Global Fellow James Vreeland will present, "Political Institutions and Civil War: Unpacking Anocracy" (co-authored by Jennifer Gandhi, Emory University)
Background reading for this presentation will be, "Toward a Democratic Civil Peace? Democracy, Political Change, and Civil War, 1816-1992" by Havard Hegre, Tanja Ellingsen, Scott Gates, and Nils Peter Gleditsch.

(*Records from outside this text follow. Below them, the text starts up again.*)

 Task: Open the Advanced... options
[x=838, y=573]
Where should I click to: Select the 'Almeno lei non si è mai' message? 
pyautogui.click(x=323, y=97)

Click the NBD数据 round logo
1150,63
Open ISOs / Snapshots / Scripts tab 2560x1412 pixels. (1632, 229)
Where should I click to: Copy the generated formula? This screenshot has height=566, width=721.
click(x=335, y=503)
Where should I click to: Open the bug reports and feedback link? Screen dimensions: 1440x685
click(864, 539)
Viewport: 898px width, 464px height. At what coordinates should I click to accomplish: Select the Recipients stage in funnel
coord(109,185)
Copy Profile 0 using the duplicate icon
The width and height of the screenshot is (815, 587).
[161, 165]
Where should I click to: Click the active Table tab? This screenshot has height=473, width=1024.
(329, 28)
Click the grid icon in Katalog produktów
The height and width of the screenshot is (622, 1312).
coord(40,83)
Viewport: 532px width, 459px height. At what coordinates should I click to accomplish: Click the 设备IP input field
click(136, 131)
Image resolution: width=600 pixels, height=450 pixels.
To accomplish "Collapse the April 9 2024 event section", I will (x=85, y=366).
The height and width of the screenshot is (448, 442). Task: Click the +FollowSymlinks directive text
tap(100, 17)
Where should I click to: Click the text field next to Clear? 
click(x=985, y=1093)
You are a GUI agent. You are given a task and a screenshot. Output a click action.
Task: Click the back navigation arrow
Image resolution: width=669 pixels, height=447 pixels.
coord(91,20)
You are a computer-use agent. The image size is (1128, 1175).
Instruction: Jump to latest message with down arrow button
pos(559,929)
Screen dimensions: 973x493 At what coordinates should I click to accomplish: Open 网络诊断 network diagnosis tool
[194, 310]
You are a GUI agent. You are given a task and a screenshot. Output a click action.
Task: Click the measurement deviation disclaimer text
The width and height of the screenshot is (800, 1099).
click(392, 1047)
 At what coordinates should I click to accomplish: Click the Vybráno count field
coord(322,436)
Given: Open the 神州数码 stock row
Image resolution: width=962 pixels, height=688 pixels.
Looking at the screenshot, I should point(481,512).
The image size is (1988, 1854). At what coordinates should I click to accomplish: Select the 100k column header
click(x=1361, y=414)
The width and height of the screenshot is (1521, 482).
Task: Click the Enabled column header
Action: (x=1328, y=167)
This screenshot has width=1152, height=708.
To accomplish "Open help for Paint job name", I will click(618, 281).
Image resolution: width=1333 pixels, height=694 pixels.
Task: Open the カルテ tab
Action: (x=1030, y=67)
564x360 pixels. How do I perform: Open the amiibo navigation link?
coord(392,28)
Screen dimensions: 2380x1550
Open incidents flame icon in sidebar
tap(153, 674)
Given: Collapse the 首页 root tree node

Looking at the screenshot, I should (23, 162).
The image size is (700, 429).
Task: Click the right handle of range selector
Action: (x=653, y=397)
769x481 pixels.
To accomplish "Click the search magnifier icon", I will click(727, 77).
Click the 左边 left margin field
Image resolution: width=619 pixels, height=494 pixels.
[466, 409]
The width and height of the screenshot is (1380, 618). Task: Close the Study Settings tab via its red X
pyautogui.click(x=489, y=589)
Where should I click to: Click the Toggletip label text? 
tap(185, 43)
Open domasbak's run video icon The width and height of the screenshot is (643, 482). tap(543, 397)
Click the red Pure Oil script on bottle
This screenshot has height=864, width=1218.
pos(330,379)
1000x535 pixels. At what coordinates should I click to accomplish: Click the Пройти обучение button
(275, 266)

Abstract of James Vreeland's presentation:
Recent research published in the American Political Science Review contends “anocracies" - loosely defined as part democracy and part dictatorship - are more susceptible to civil war than either pure democracies or pure dictatorships. In our study, we consider one type of anocracy: dictatorships with nominally democratic institutions, such as legislatures. Drawing on a new dataset of institutions under dictatorship covering 199 countries from 1946 to 1996 (Gandhi 2004), we show that these types of regimes are actually less prone to civil war than other regime types. We find little support for the famous inverted U-shaped relationship between regime and civil war. Dictatorships that adopt the nominally democratic institution of a legislature are less prone to civil conflict than pure dictatorships. Not only does this project yield a significantly new finding about regimes and civil wars, it supports Cheibub’s (2004) broader argument about the careful measurement of specific political institutions.